_Try it_
Start with the line that holds "1024x585 pixels.". Please copy it and each remaining line below exactly, leaving pictures out.
BEGIN Provided records
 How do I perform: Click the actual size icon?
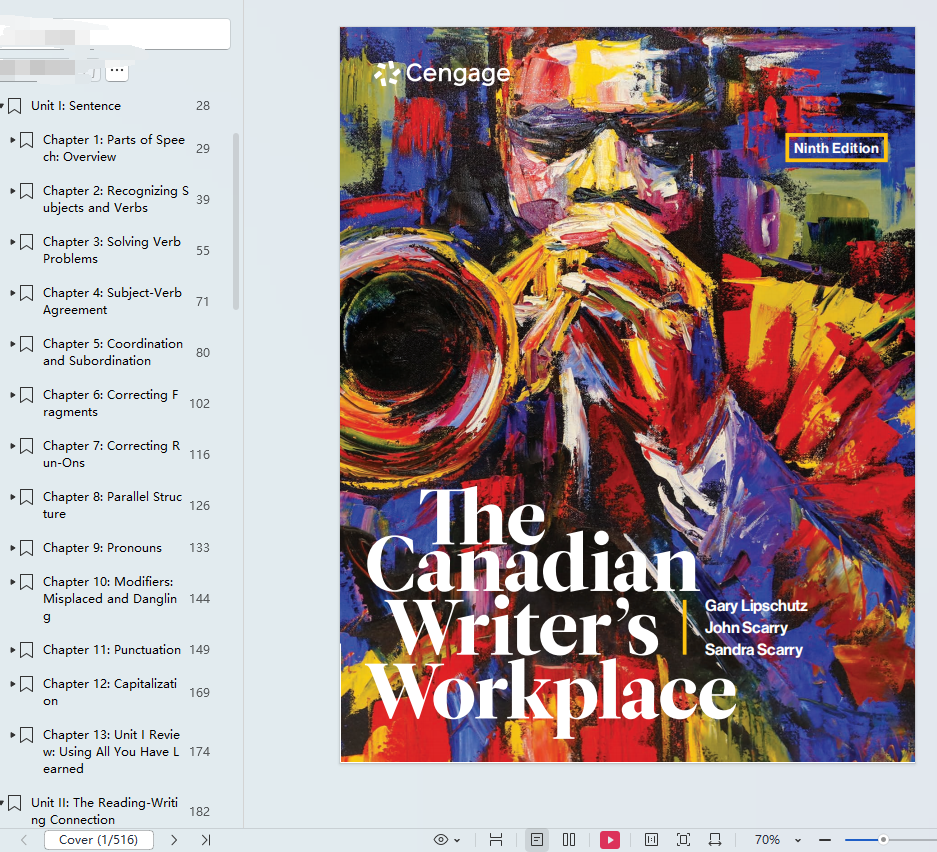click(651, 839)
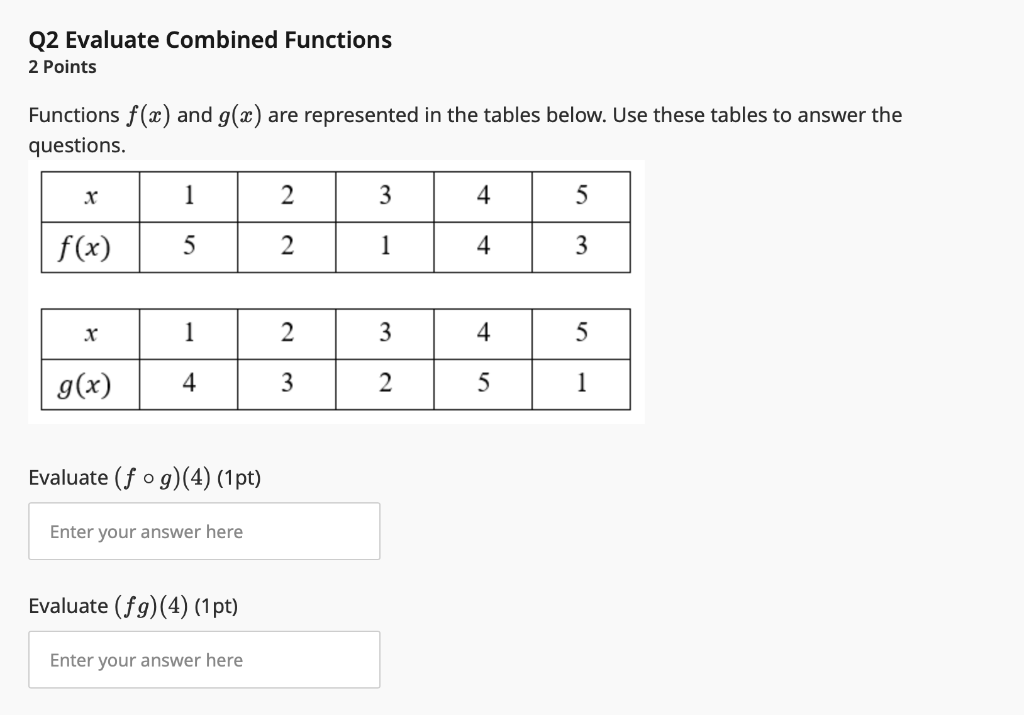Click the cell showing g(4) equals 5

482,384
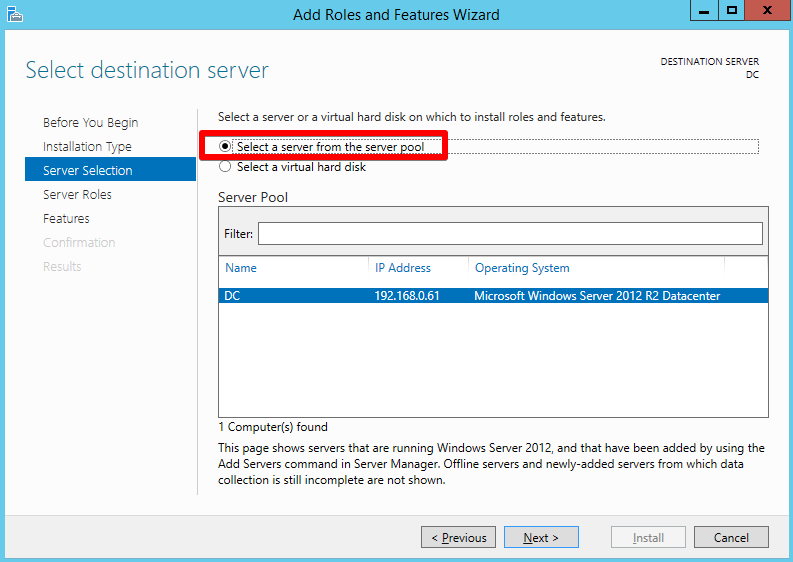Maximize the wizard window
Image resolution: width=793 pixels, height=562 pixels.
(731, 10)
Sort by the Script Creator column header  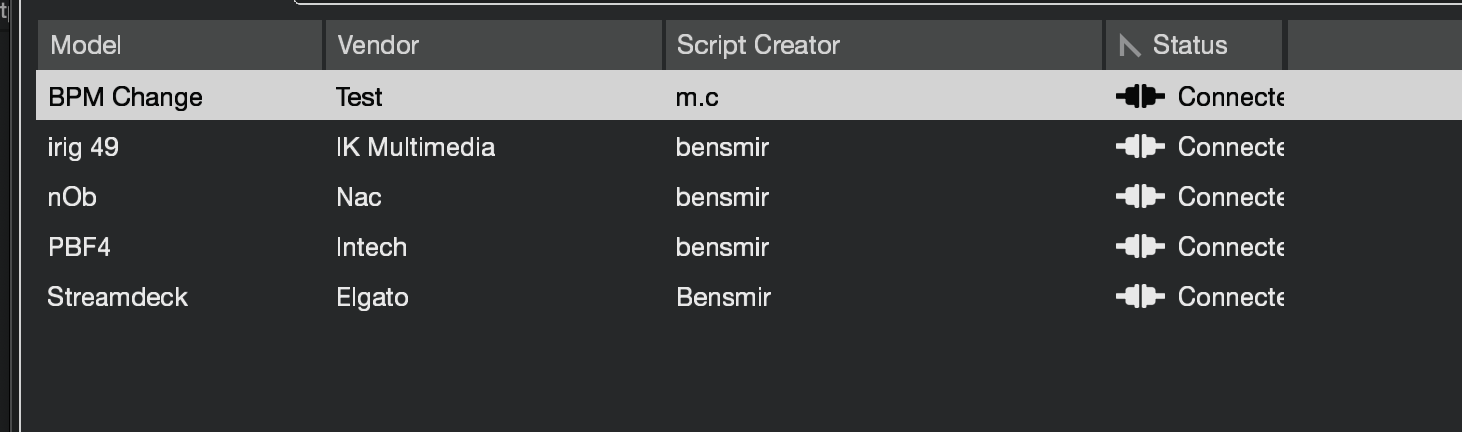(758, 45)
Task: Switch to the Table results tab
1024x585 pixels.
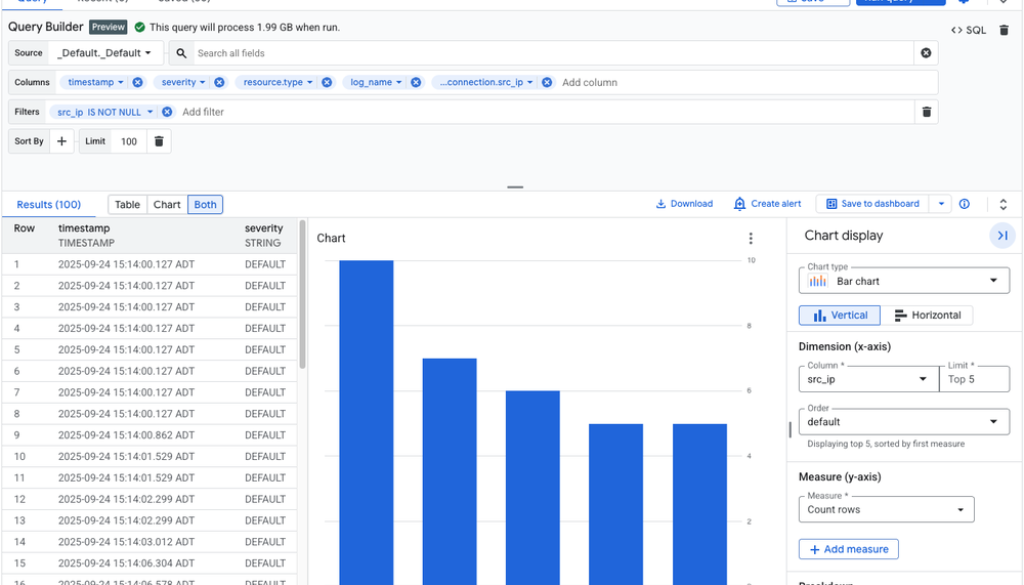Action: click(127, 204)
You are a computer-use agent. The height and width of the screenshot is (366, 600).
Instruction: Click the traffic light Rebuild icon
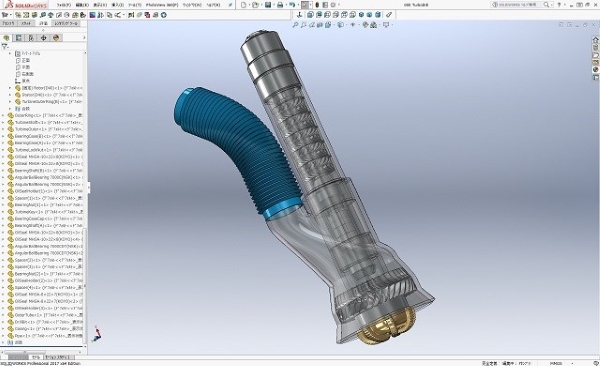pos(317,5)
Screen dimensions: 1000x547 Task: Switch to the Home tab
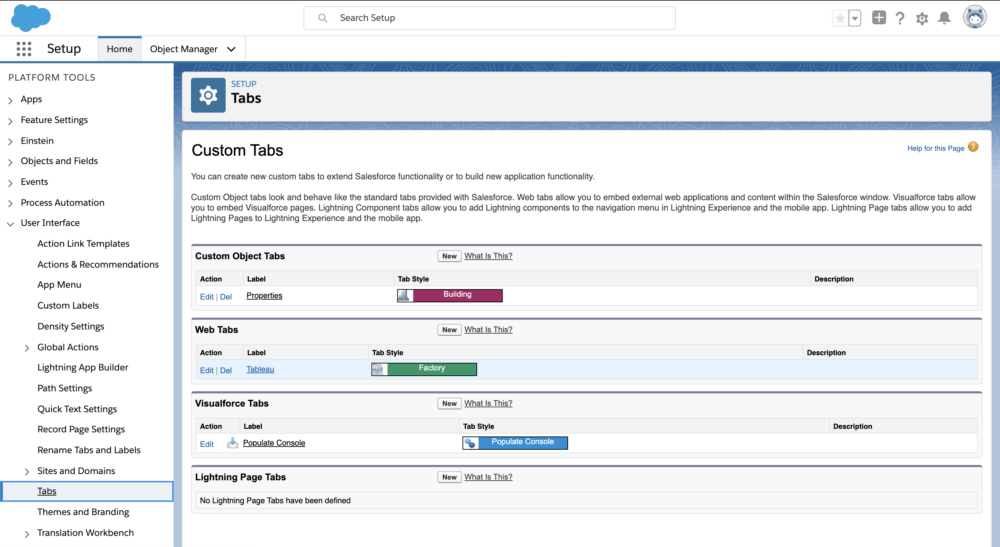point(119,49)
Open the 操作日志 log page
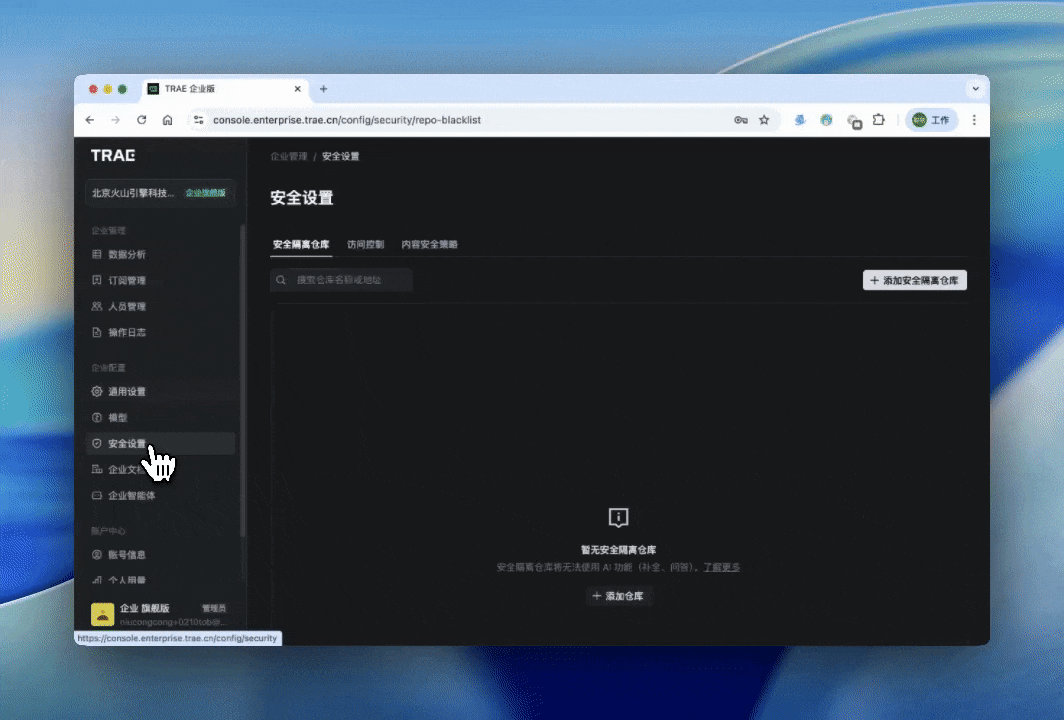1064x720 pixels. 126,332
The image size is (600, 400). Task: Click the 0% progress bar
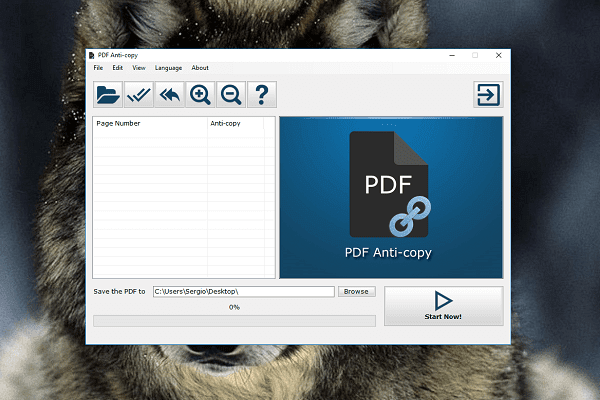tap(234, 321)
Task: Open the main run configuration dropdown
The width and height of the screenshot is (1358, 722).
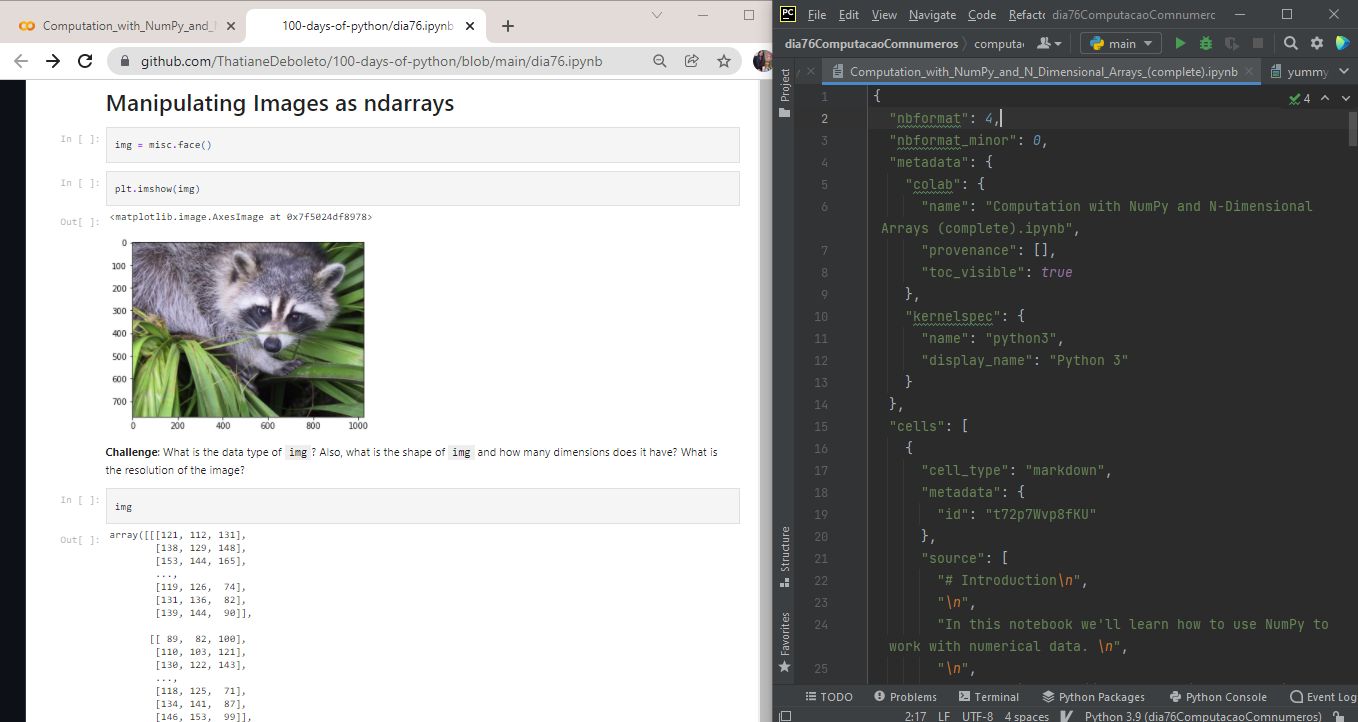Action: [x=1121, y=43]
END Provided records
_Solution for this exercise_
1024x585 pixels.
Action: click(127, 204)
You are a computer-use agent. The height and width of the screenshot is (366, 600).
Instruction: Click the traffic light Rebuild icon
pos(317,5)
Screen dimensions: 1000x547 Task: Switch to the Home tab
point(119,49)
Open the 操作日志 log page
1064x720 pixels. 126,332
The image size is (600, 400). Task: Click the 0% progress bar
tap(234, 321)
Task: Open the main run configuration dropdown
The width and height of the screenshot is (1358, 722).
Action: [x=1121, y=43]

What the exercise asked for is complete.